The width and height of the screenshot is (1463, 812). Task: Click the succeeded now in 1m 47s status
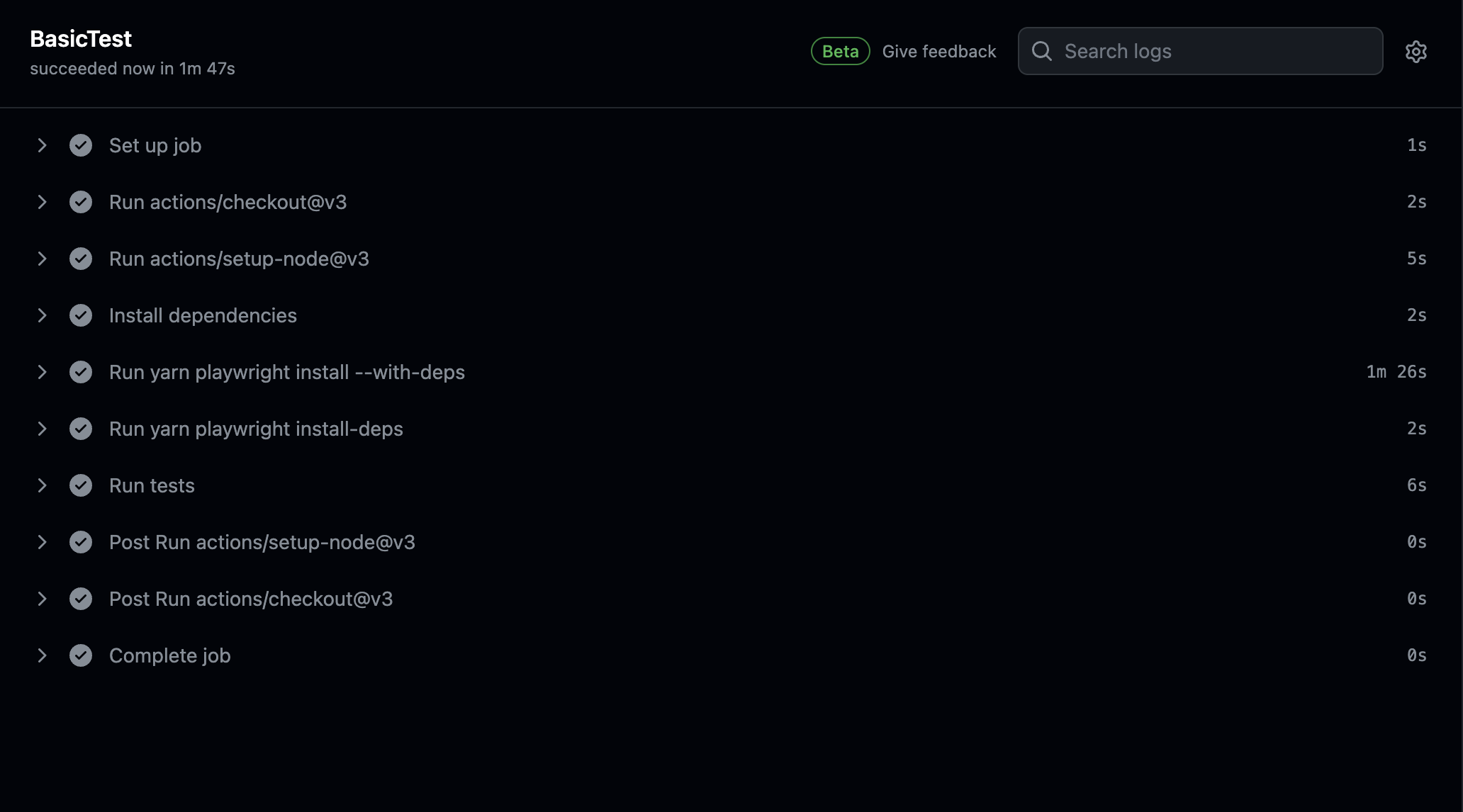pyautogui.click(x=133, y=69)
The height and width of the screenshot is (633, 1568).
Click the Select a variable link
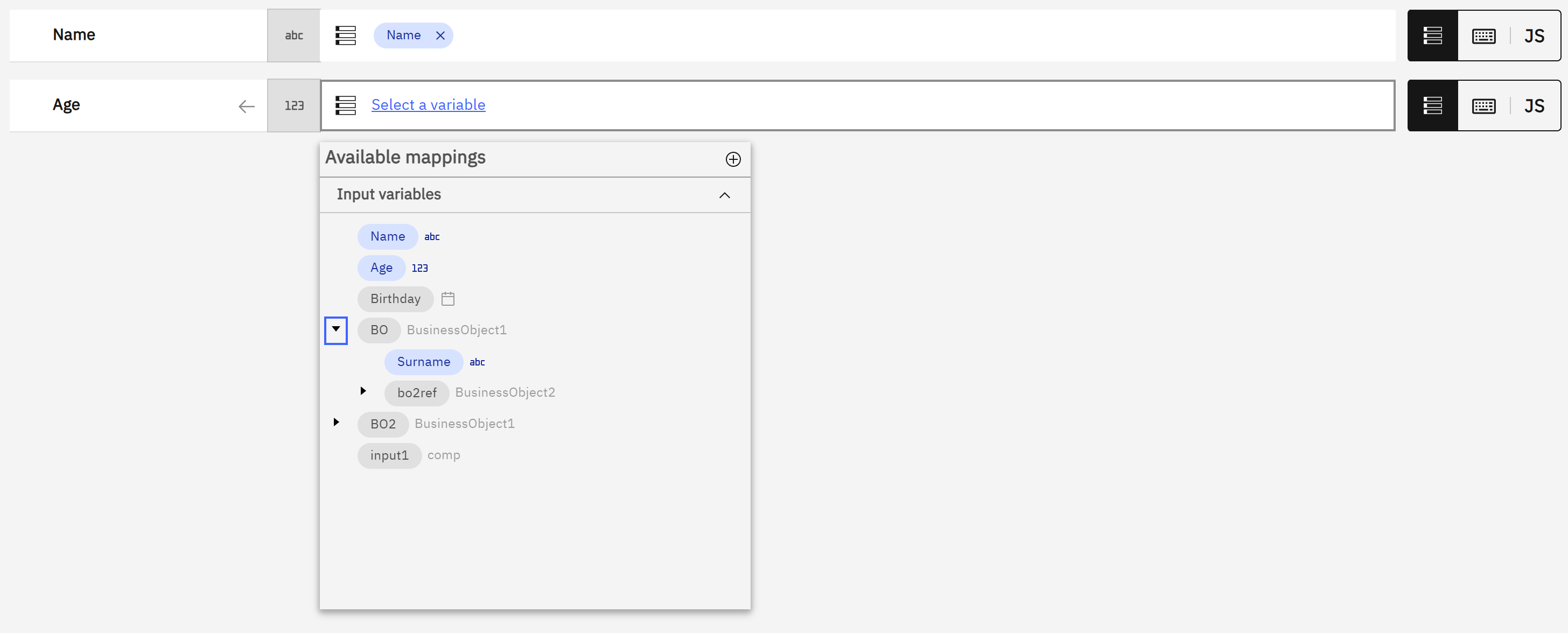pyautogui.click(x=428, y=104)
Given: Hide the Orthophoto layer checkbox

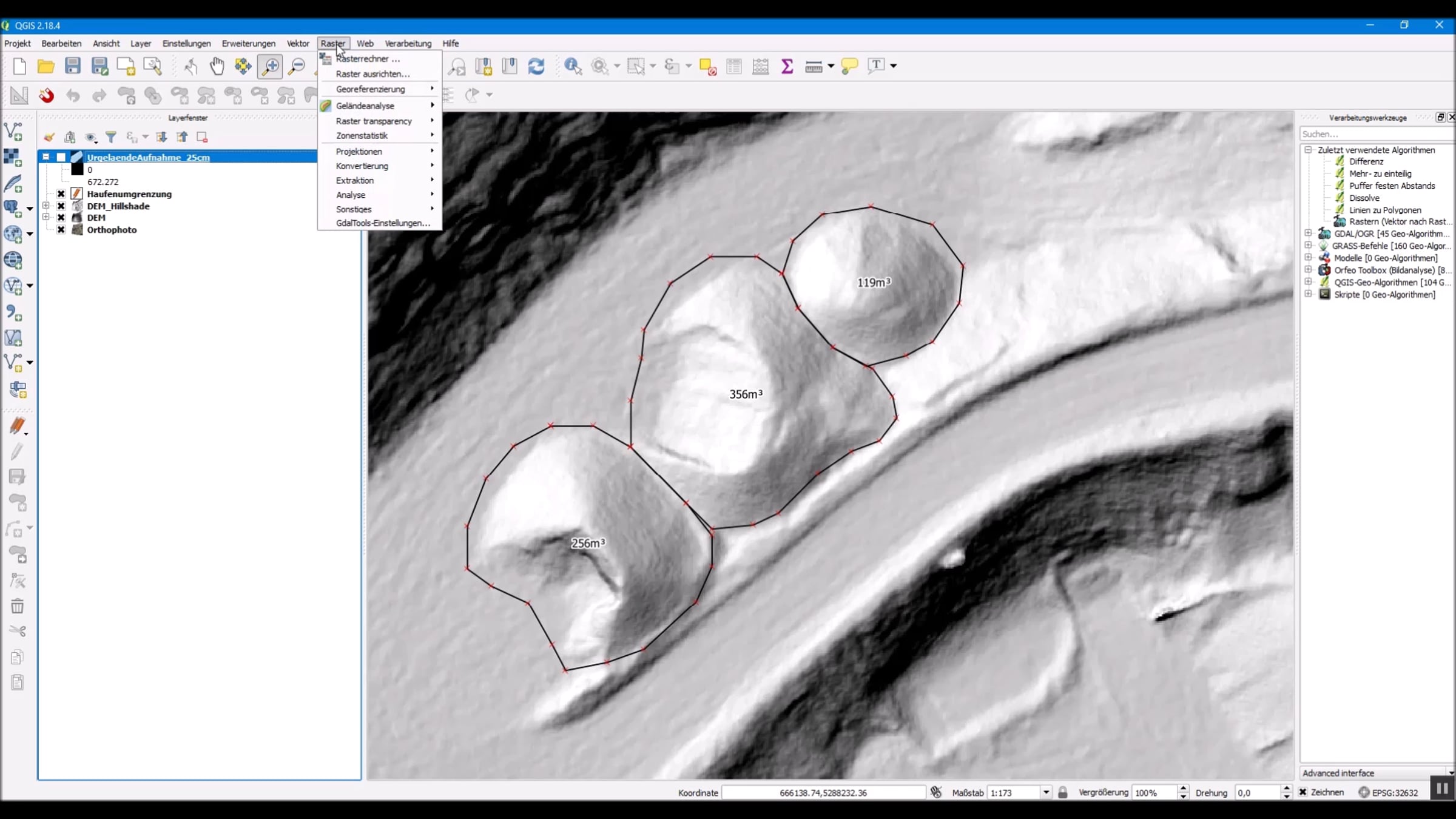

──────────

• Work required
Reproduce each entry exactly, without the pictures.

• Your solution
The width and height of the screenshot is (1463, 812). Task: Click the succeeded now in 1m 47s status
pyautogui.click(x=133, y=69)
The height and width of the screenshot is (633, 1568).
Click the Select a variable link
pyautogui.click(x=428, y=104)
Given: Hide the Orthophoto layer checkbox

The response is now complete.